QUOTED TEXT ->
────────────────

A specific numerical value of the included angle b of the disclosure of the present application is not limited to this, and is set based on actual needs. In the present example embodiment, the included angle b is smaller than the included angle a and smaller than 45 degrees.

In the present example embodiment, as illustrated in FIGS. 1 and 2, the bus bar holder has a foot portion 133 extending along the axial direction. The foot portion 133 is supported by a surface on one side (O side) in the axial direction of the stator 11. However, the foot portion 133 and the stator 11 do not interfere with each other in the circumferential direction. That is, the foot portion 133 contacts only the surface on one side in the axial direction of the stator 11 with respect to the stator 11. As a result, the circumferential position of the bus bar assembly 13 can be adjusted without interfering with the stator 11, and the positioning of the bus bar assembly 13 in the circumferential direction is facilitated.

The number of the foot portions 133 may be one or more. When there are a plurality of foot portions 133, the foot portions 133 may be arranged at equal intervals or unequal intervals in the circumferential direction, and may be supported on the surface on one side (O side) in the axial direction of the stator 11.

In the present example embodiment, as illustrated in FIGS. 2 and 3, the power supply connection terminal 131 extends along the axial direction. The length of the power supply connection terminal 131 is equal to or longer than the axial length of the housing 14. The length of the power supply connection terminal 131 is twice or more the axial length of the stator 11. According to the disclosure of the present application, the positional accuracy of the power supply connection terminal 131 can be guaranteed when the length of the power supply connection terminal 131 is within a predetermined range.

The power supply connection terminal 131 may extend along another direction such as the radial direction, for example. The length of the power supply connection terminal 131 may not have the above-described relationship with respect to the axial length of the housing or the axial length of the stator.

According to the first example embodiment of the disclosure of the present application, the first positioning portion 1321 and the second positioning portion 141 are at predetermined relative positions, and the relative position between the housing 14 and the bus bar assembly 13 can be accurately positioned. Therefore, the bus bar assembly 13 can be accurately positioned by the housing 14. In particular, the interface portion 132 on which the power supply connection terminal 131 is disposed can be accurately positioned, and assembly accuracy of the motor 10 can be improved. Therefore, for example, when there is a demand for the positional accuracy of the power supply connection terminal 131 from a customer, the demand can be satisfied.

────────────────

GOALS ->
A) Answer these questions from the motor passage:
(i) How does the included angle b compare with the included angle a and with 45 degrees in the present example embodiment?
(ii) Which part of the stator 11 does the foot portion 133 contact?
(iii) How long is the power supply connection terminal 131 compared with the axial length of the stator 11?
B) According to the motor passage, why can the circumferential position of the bus bar assembly 13 be adjusted without interfering with the stator 11?
C) Write out the motor passage word for word, from "In the present example embodiment, as illustrated in FIGS. 2" up to and including "a predetermined range.".

────────────────

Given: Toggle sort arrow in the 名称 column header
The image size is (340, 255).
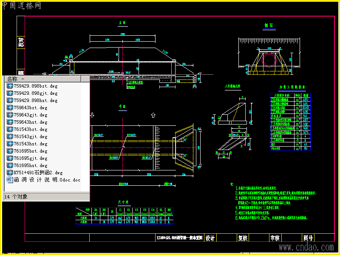Looking at the screenshot, I should [x=23, y=79].
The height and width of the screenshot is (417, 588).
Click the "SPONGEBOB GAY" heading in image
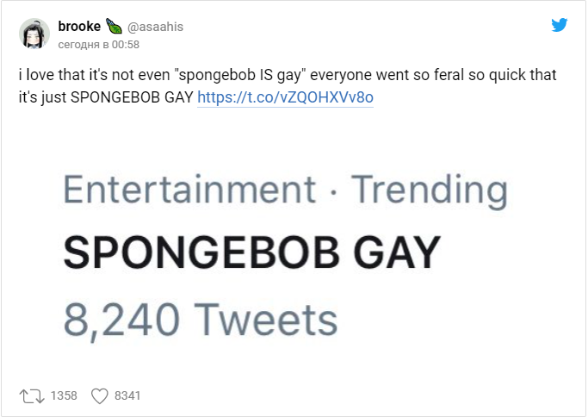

────────────────

PER-TASK OUTPUTS ->
A)
(i) It is smaller than the included angle a and smaller than 45 degrees.
(ii) Only the surface on one side (O side) in the axial direction of the stator 11.
(iii) Twice or more the axial length of the stator 11.

B) The foot portion 133 contacts the stator 11 only at the surface on one side in the axial direction, so the two do not interfere with each other in the circumferential direction. The bus bar assembly 13 can therefore be moved circumferentially without interfering with the stator 11, which makes its circumferential positioning easier.

C)
In the present example embodiment, as illustrated in FIGS. 2 and 3, the power supply connection terminal 131 extends along the axial direction. The length of the power supply connection terminal 131 is equal to or longer than the axial length of the housing 14. The length of the power supply connection terminal 131 is twice or more the axial length of the stator 11. According to the disclosure of the present application, the positional accuracy of the power supply connection terminal 131 can be guaranteed when the length of the power supply connection terminal 131 is within a predetermined range.